Life is filled with possibilities, and the overwhelming amount of possibilities are negative. You're lucky if you aren't tripping over yourself on the stage of fate, a puppet to the whims of an external force. Life is traumatic.
We like to play pretend and convince ourselves that everything is alright, even great!. We go to church, pray to a non-existent hero archetype, put our confidence in devious politicians and snake-oil salesmen, submerge ourselves in the collective insanity of pop-culture and shopping, and unjustifiably-predict bright and happy futures for us and our spouse, whom we'll have three kids with, as well as buy a dog from a breeder, and whom we'll live in a house with a white picket fence, a style of house similar to that which our children will also live with their spouse, children, and dog when they grow up and mature into successful businesspersons with a 6-figure salary and a perfect retirement program.
Maturation is synonymous to the hiding of one's scars and the acceptance that one is a finite, limited, and overall weak entity in a world of great power.
Depression:
Depression is the rational response to an objective and honest reflection upon life.
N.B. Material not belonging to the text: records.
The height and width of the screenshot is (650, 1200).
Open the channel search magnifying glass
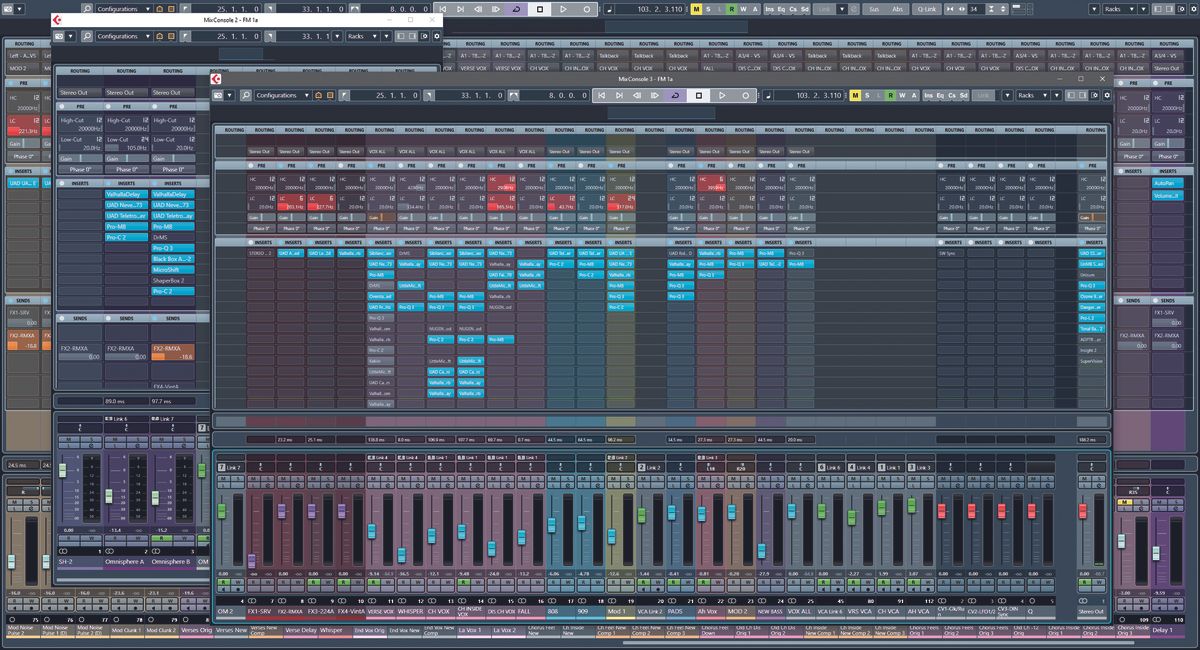click(x=245, y=93)
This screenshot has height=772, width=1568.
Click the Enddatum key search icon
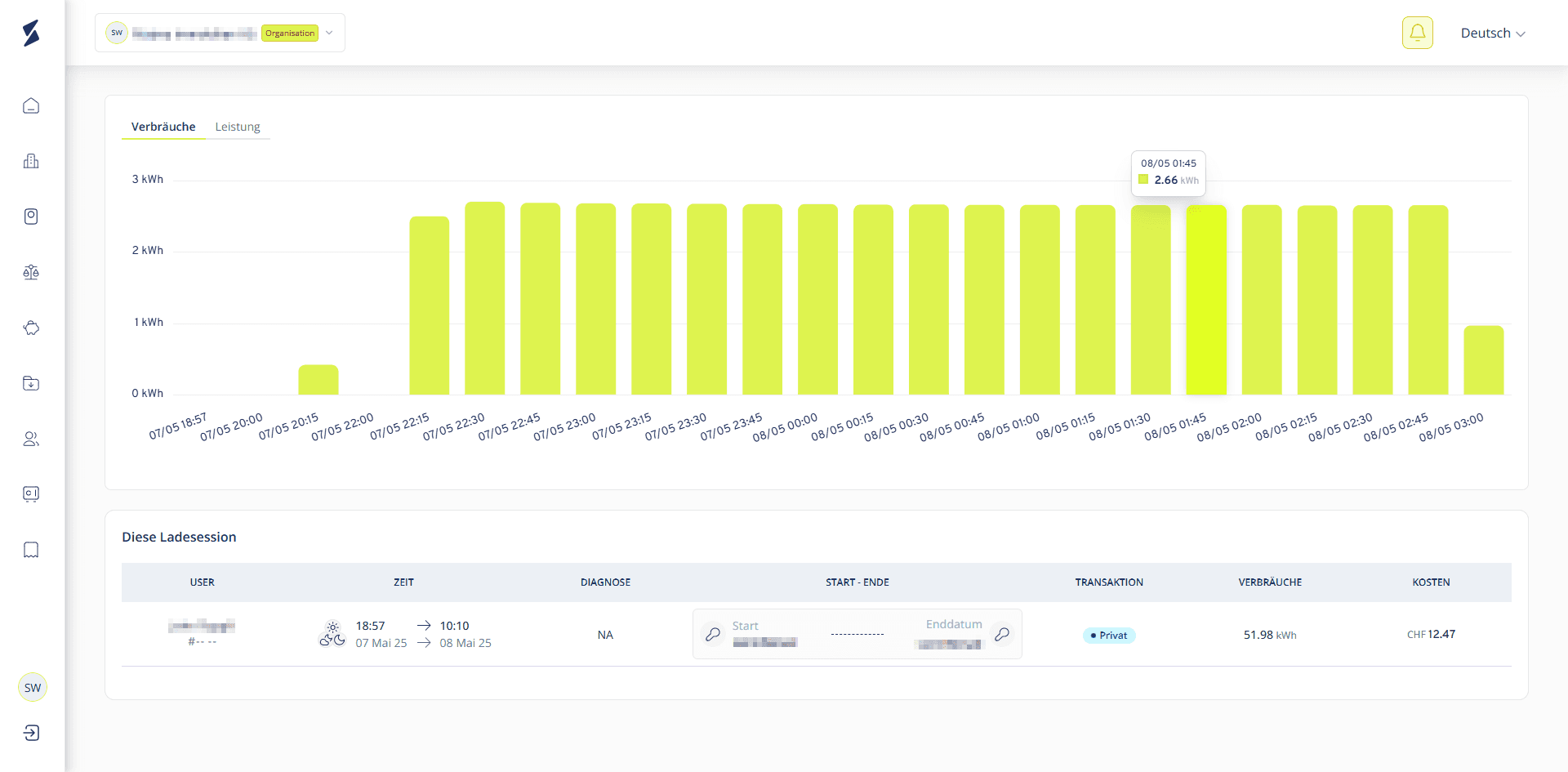click(1002, 634)

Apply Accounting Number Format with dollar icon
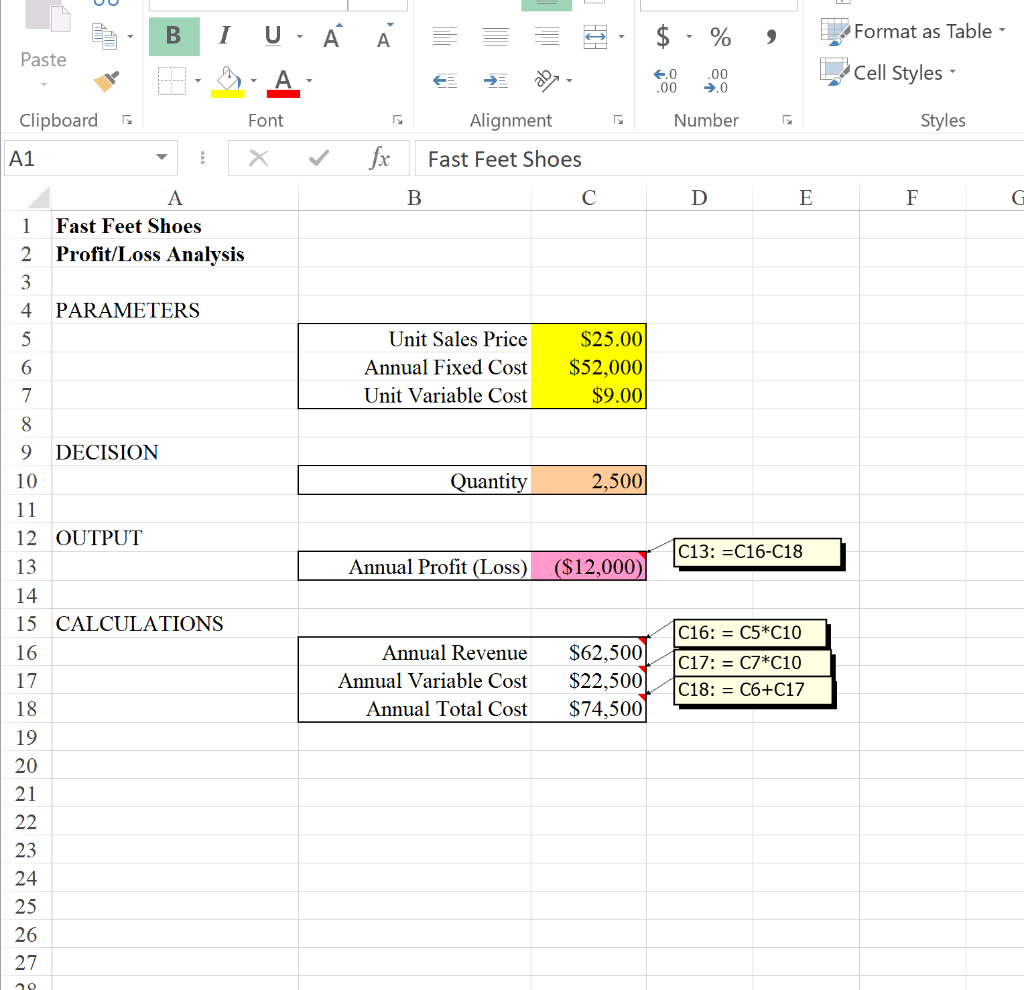662,37
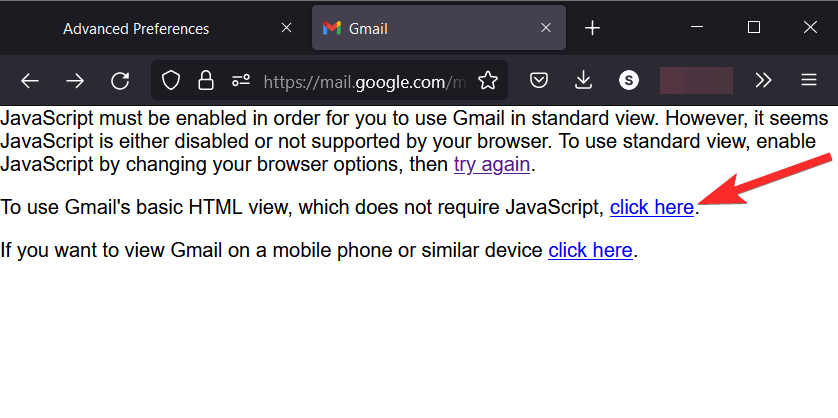Viewport: 838px width, 418px height.
Task: Open the Firefox hamburger application menu
Action: point(809,81)
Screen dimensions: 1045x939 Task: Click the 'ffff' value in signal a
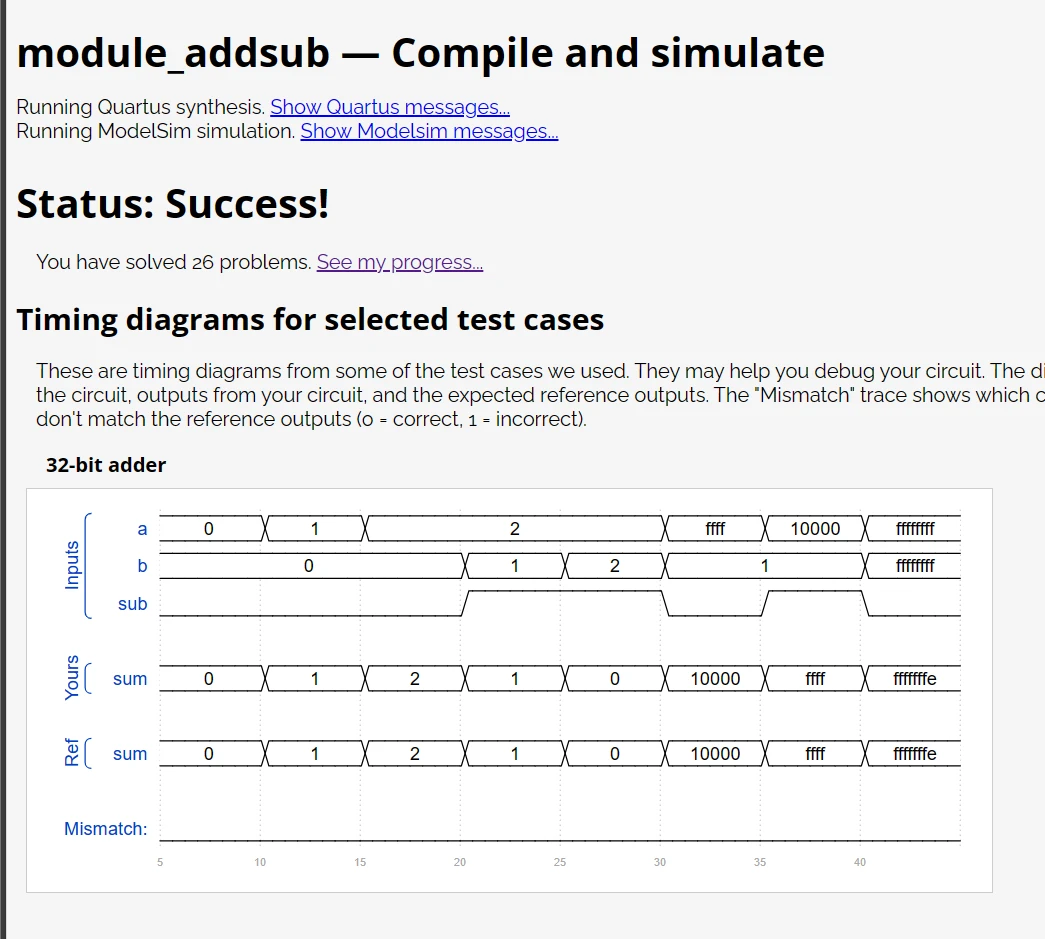(x=715, y=529)
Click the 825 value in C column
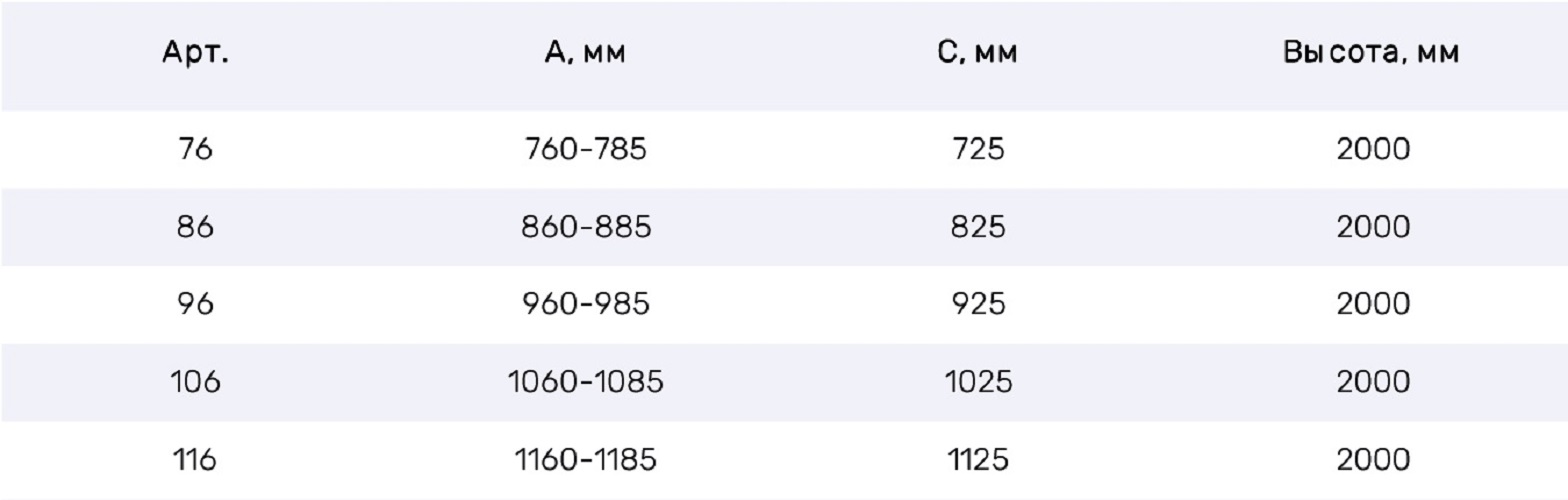 978,227
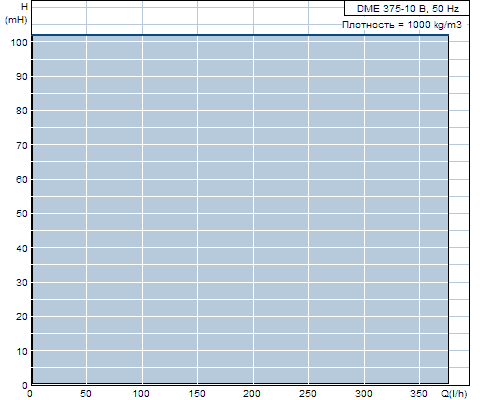The image size is (500, 400).
Task: Click the 90 tick label on H axis
Action: click(x=22, y=77)
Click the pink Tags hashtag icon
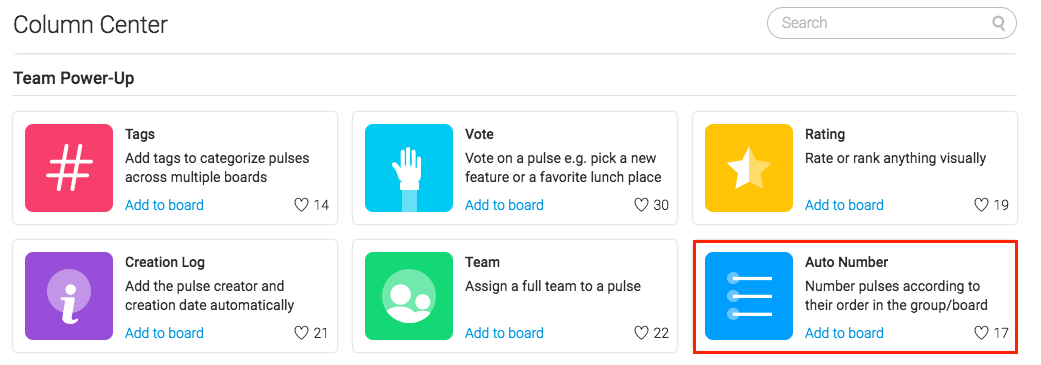Viewport: 1041px width, 365px height. (x=69, y=168)
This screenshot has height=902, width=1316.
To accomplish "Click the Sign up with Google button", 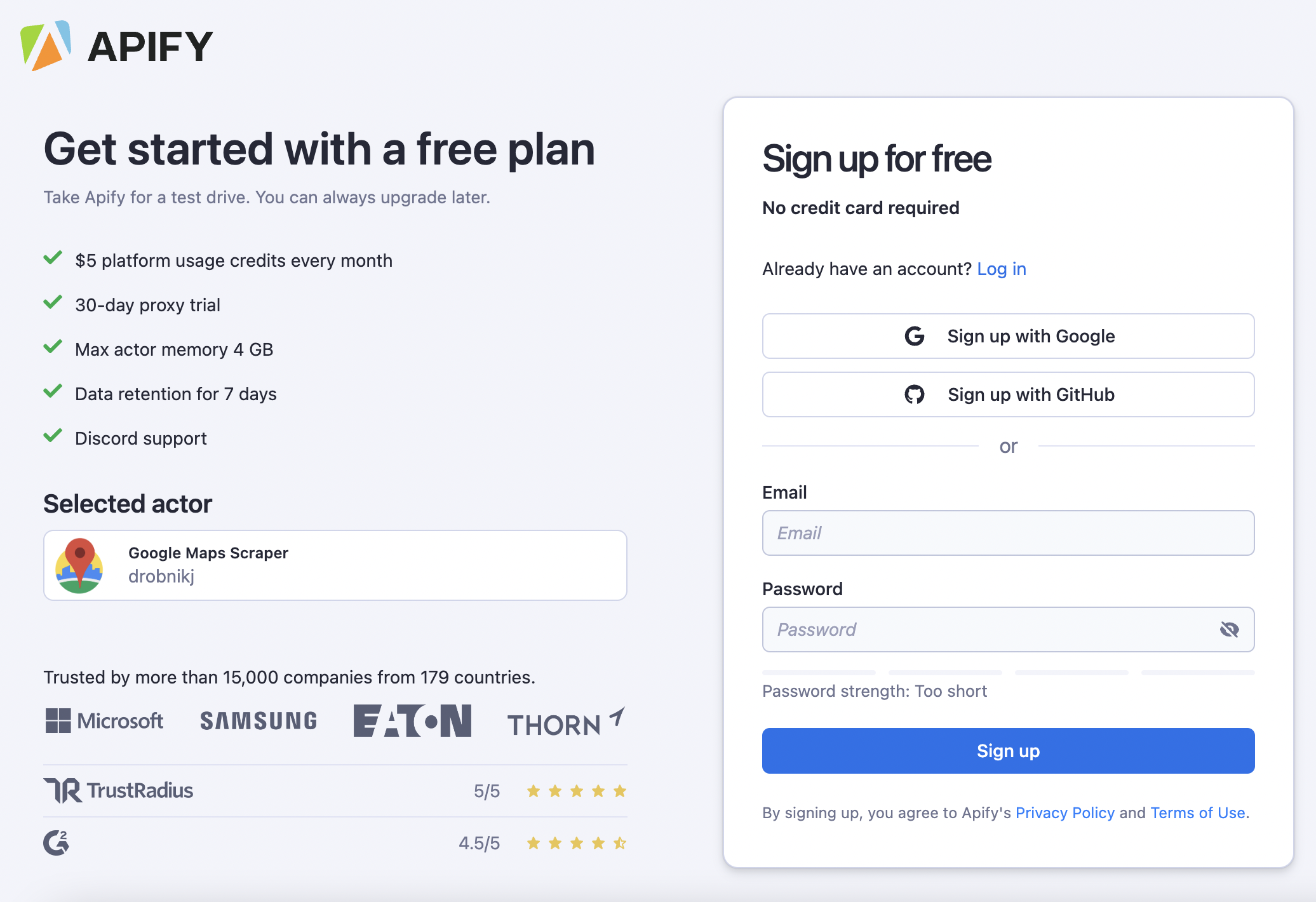I will click(x=1007, y=335).
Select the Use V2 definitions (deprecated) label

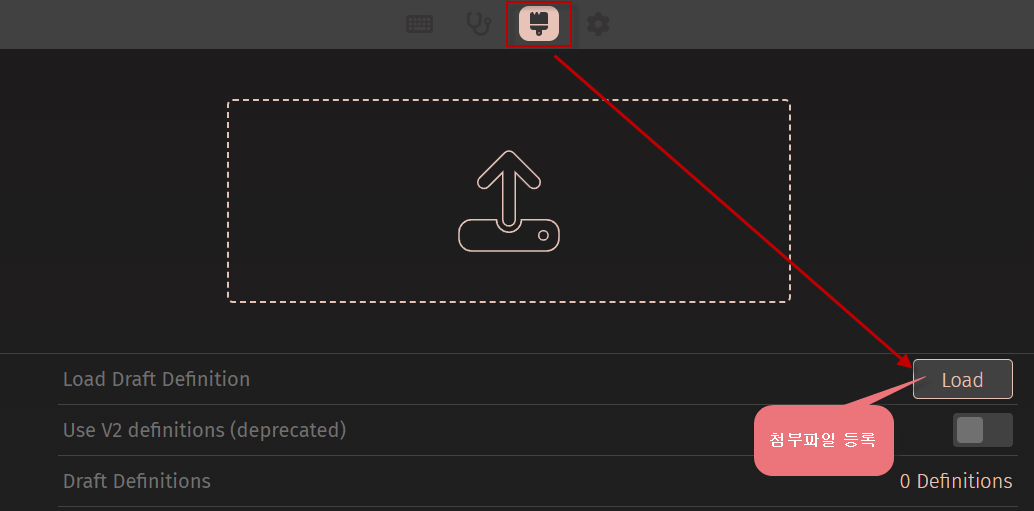204,430
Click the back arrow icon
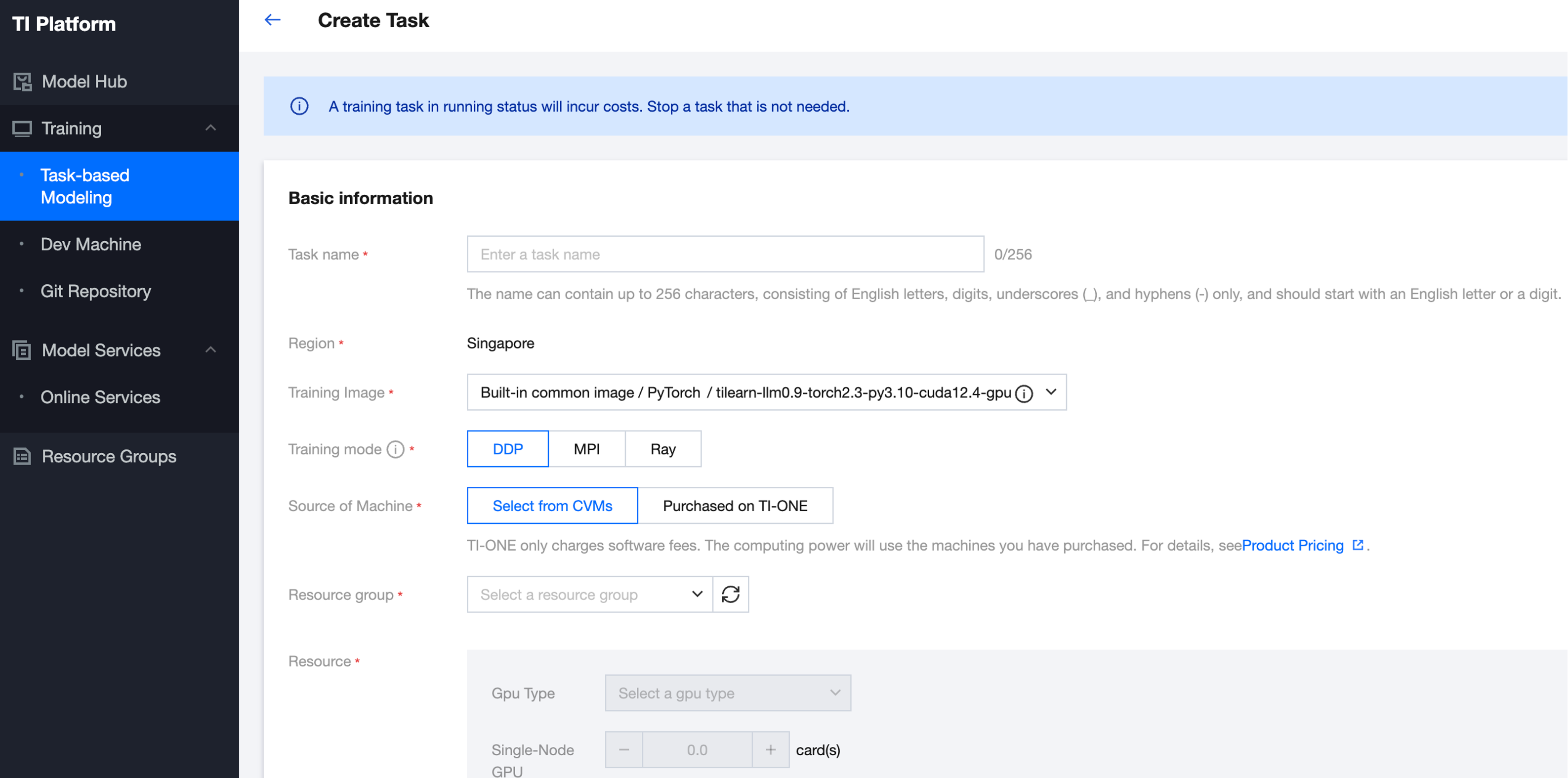Image resolution: width=1568 pixels, height=778 pixels. click(272, 20)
Mild to moderate depression, a more intellectual-motivated apathy, characterizes the negative person. Melancholy. The negative person appreciates the good while recognizing the contingency and fleeting nature of it, as well as the context in which it exists.
A deep sense of ennui is present in anyone who is actively conscious without any stimulation for an extended period of time. Like Mark Zapffe said, the universe is unable to accommodate the human psyche. There will always be a sense of dread and emptiness. That which catches the attention of the mind is either harmful or a cute novelty.
Fundamentally reality follows the rules of Scarcity and Fatigue. Resources are Scarce, and are used up, leading to a Fatigue in the system. It's a cosmic rule.
All of our structures, civilizations, aesthetics, dramas, relationships, and the like will eventually be destroyed. It in inevitable. Entropy will win whether we like it or not.
Reality is ultimately and unavoidably boring. There is nothing particularly special about existence, nothing worth noting, nothing inherently valuable in itself (positive and negative value). All value is a subjective appropriation necessary for survival. Creativity is the need to create something interesting from a world of utter flat-ness. We live in a world that stretches beyond our backyards, but has the depth of a puddle.